In a recent book titled “Rewired” [Ref #5], authors from McKinsey, themselves leaders in Digital and AI, dedicate a whole chapter to the performance measures for Digital Transformation. In subtle, but clear terms, they warn that poor selection of metrics and supporting infrastructure can be disastrous. They offer a model based on OKRs and value driver trees to determine the right KPIs at different levels of the organization.
However, what is still missing from the model is the interdependency between those drivers and the impacts of focusing each metric in isolation by different leaders. But this is still one of the best frameworks for KPIs, based on industry best practices such as OKRs and the Goal-Question-Metric methodology. A well-designed KPI structure and agreement from everyone involved on how the metrics will be interpreted are critical for a Performance Measurement initiative.

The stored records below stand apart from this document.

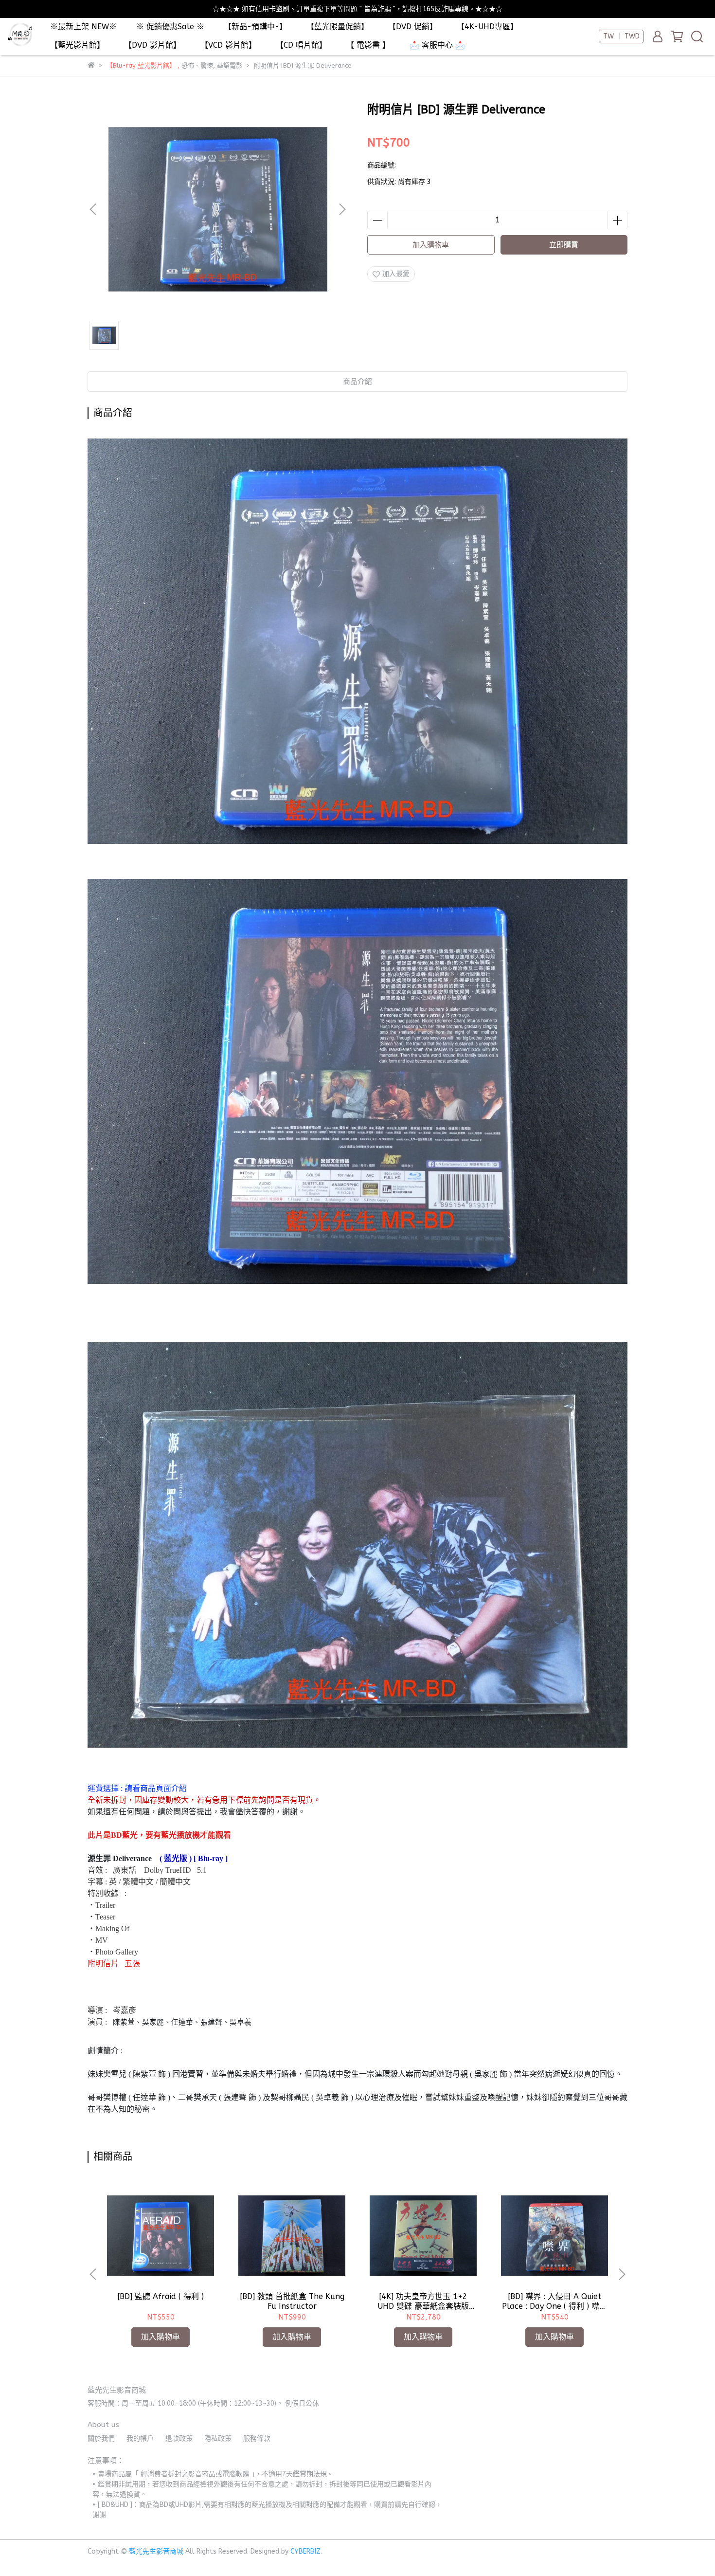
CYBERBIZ (305, 2551)
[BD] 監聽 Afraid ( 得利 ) (160, 2296)
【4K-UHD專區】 (487, 26)
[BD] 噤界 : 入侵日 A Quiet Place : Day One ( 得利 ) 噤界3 (554, 2301)
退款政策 (179, 2438)
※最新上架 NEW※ (83, 26)
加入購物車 (430, 244)
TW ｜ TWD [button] (621, 36)
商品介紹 (357, 381)
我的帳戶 (140, 2438)
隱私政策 (218, 2438)
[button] (342, 209)
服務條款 (256, 2438)
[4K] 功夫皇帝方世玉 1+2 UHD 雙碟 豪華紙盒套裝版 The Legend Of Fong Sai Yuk (423, 2301)
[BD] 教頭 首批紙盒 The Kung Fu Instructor (292, 2301)
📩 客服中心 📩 (437, 45)
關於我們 (101, 2438)
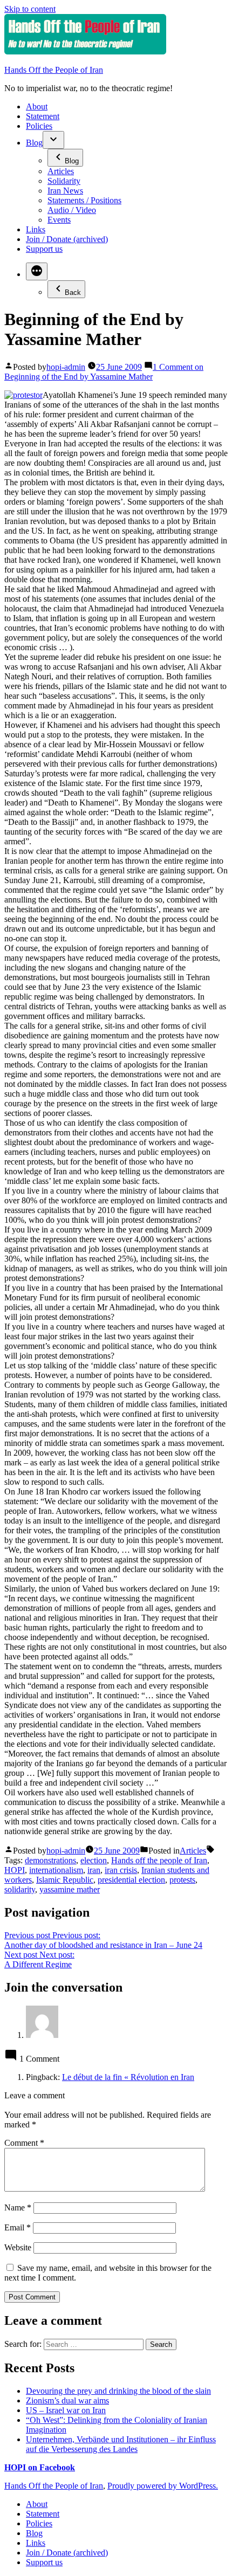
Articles (60, 171)
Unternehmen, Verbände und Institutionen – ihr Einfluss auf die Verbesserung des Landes (121, 2444)
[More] (36, 271)
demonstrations (50, 1860)
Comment (24, 2142)
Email (17, 2227)
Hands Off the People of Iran (53, 69)
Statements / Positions (84, 200)
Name (17, 2207)
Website (17, 2247)
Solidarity (63, 180)
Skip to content (30, 8)
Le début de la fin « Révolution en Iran (128, 2077)
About (36, 106)
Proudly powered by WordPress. (162, 2485)
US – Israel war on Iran (66, 2410)
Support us (44, 248)
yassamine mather (69, 1889)
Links (35, 229)
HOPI (14, 1870)
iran (93, 1870)
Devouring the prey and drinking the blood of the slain (118, 2390)
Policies (39, 125)
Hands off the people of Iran (159, 1860)
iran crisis (121, 1870)
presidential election (131, 1879)
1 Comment (103, 371)
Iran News (65, 190)
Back (73, 292)
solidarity (19, 1889)
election (93, 1860)
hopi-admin (65, 366)
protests (182, 1879)
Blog (34, 142)
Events (59, 219)
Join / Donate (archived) (67, 239)
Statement (42, 116)
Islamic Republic (64, 1879)
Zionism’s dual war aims (67, 2400)
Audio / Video (71, 210)
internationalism (56, 1870)
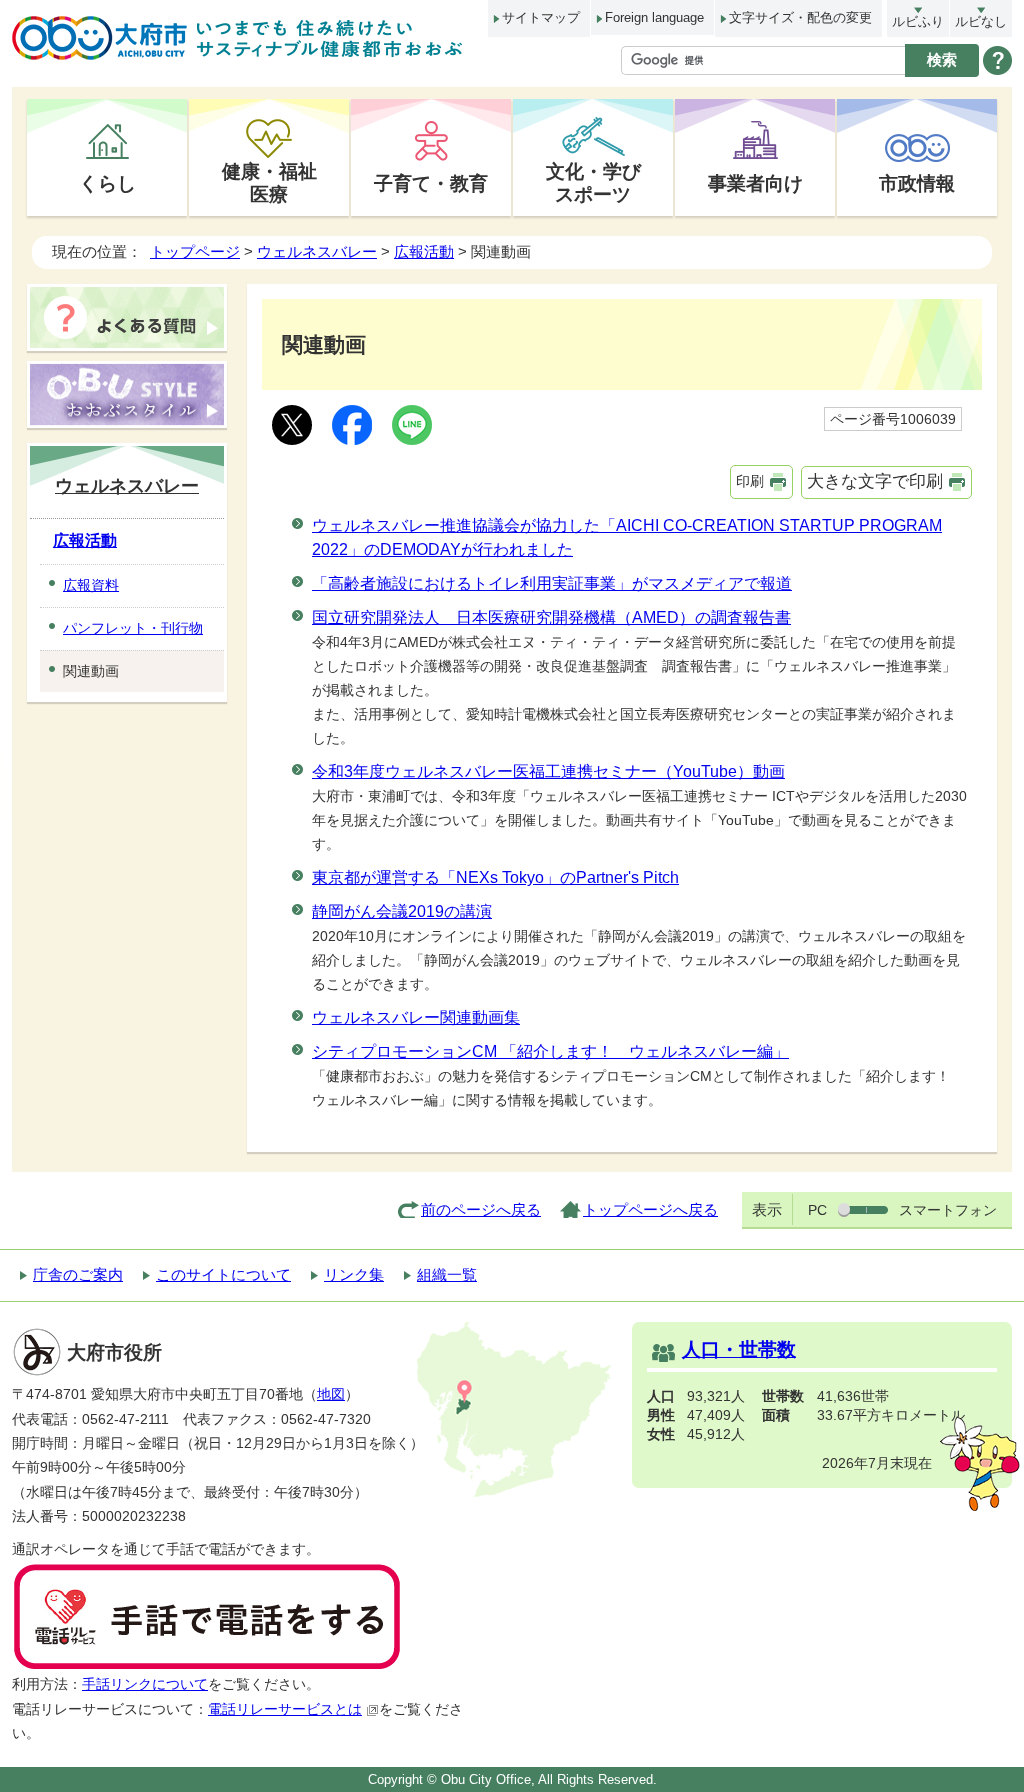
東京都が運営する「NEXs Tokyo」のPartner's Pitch (495, 877)
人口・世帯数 (739, 1349)
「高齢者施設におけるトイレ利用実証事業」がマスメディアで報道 (552, 583)
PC (817, 1210)
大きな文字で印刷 (875, 481)
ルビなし (981, 21)
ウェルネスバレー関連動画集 (416, 1017)
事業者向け (755, 183)
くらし (107, 183)
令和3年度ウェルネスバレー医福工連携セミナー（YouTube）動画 (548, 771)
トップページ (195, 251)
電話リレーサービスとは (285, 1709)
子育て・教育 (431, 183)
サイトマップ (541, 17)
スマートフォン (948, 1210)
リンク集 (354, 1274)
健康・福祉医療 (269, 182)
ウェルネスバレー (317, 251)
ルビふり (918, 21)
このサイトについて (223, 1274)
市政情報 (917, 183)
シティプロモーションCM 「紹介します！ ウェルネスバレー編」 (550, 1051)
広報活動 (424, 251)
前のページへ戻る (481, 1209)
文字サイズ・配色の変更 (800, 17)
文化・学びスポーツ (593, 182)
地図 (331, 1394)
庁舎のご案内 (78, 1274)
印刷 (750, 481)
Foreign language (654, 17)
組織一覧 (447, 1274)
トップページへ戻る (650, 1209)
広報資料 (91, 585)
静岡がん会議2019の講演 (402, 911)
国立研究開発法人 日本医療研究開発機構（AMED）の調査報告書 (551, 617)
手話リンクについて (145, 1684)
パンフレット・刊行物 (133, 628)
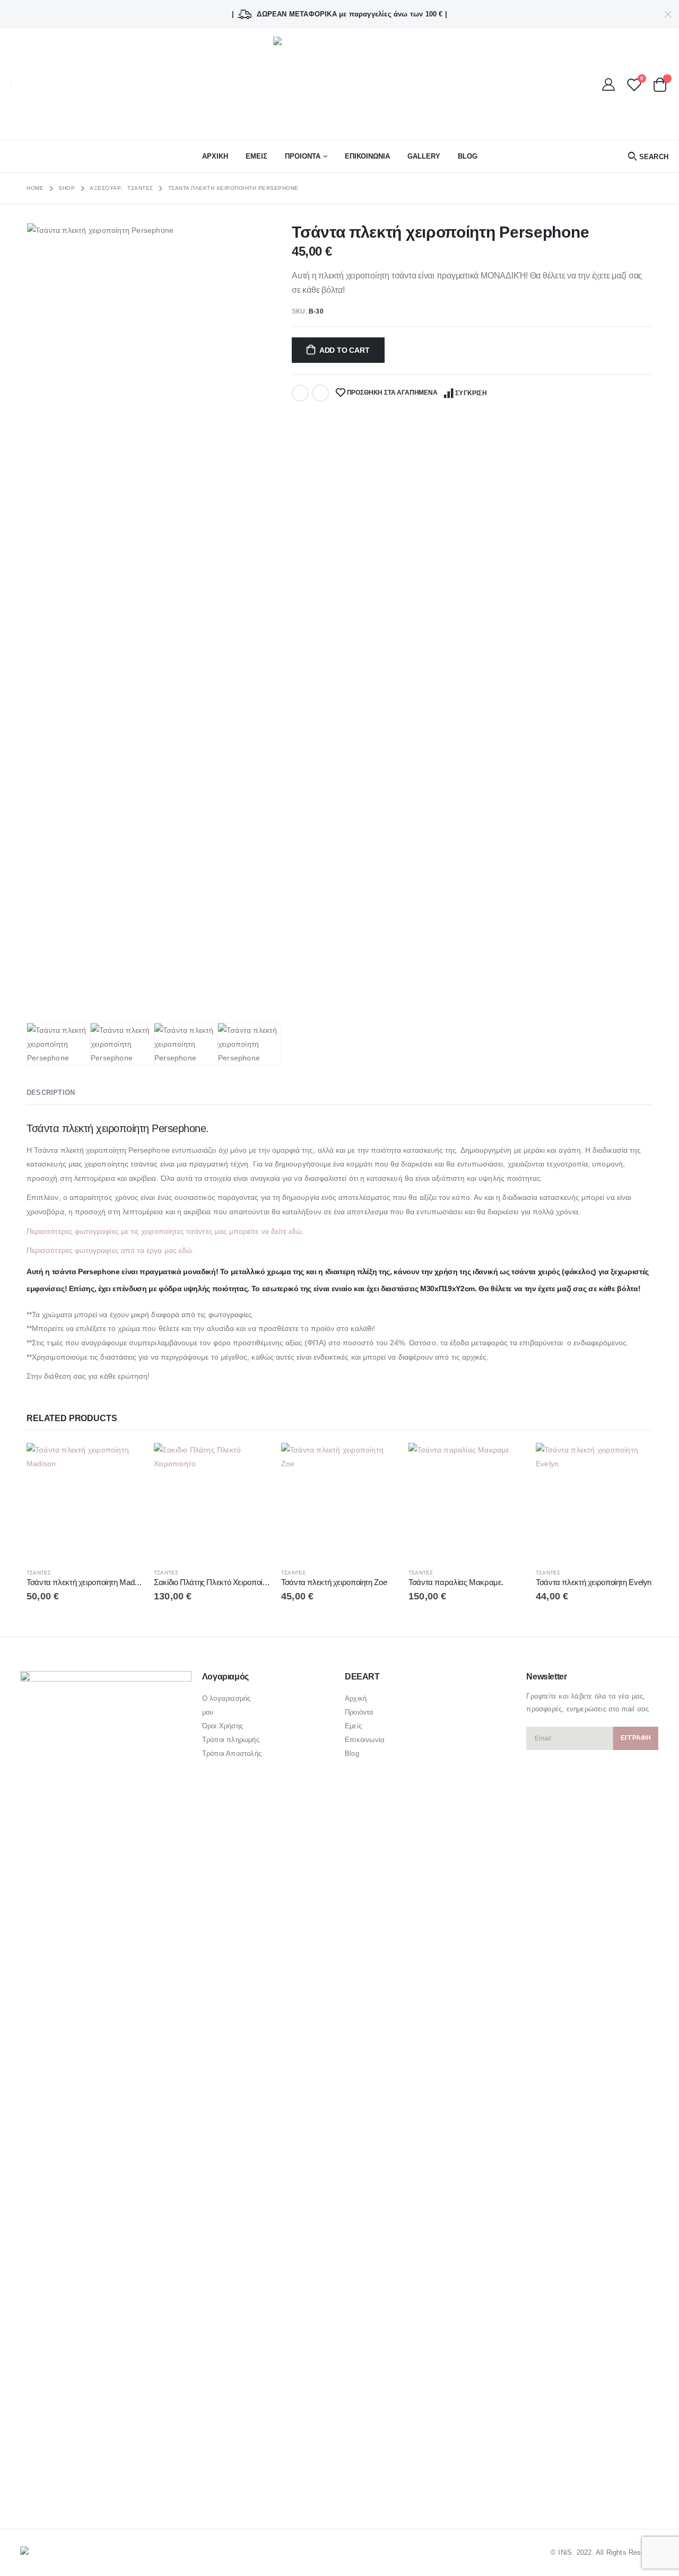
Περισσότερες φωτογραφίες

The DORA metrics, viz., Lead time to change, MTTR, Deployment Frequency, and Change Failure rate, supported by other metrics such as cost vs. revenue/value by feature, and outstanding defects of high severity, are some metrics used in high-performing organizations. The warnings in this article and scientific research still apply - avoid blame on individuals or measuring them, don’t compare teams, investigate negative trends, and use statistical analysis than simple averages.
For a comprehensive analysis of your current situation, recommended metrics, and a Value-stream analytics & Insights product that brings our thought process into pre-built metrics and dashboards, contact us at Qentelli. Our consulting and implementation services can accelerate your KPI framework Definition and Implementation journey by many orders of magnitude.
Citations:
- Thiel, C. E., Bonner, J., Bush, J. T., Welsh, D. T., & Garud, N. (2023). Stripped of Agency: The Paradoxical Effect of Employee Monitoring on Deviance. Journal of Management, 49(2), 709–740. https://doi.org/10.1177/01492063211053224
- Ravid, D. M., White, J. C., Tomczak, D. L., Miles, A. F., & Behrend, T. S. (2023). A meta-analysis of the effects of electronic performance monitoring on work outcomes. Personnel Psychology, 76, 5– 40. https://doi.org/10.1111/peps.12514
- Monitoring Employees Makes Them More Likely to Break Rules https://hbr.org/2022/06/monitoring-employees-makes-them-more-likely-to-…
- Don’t Let Metrics Undermine Your Business – An obsession with the numbers can sink your strategy https://hbr.org/2019/09/dont-let-metrics-undermine-your-business
- 5. “Rewired - The McKinsey guide to outcompeting in the age of digital and AI” – Wiley Publishing 2023.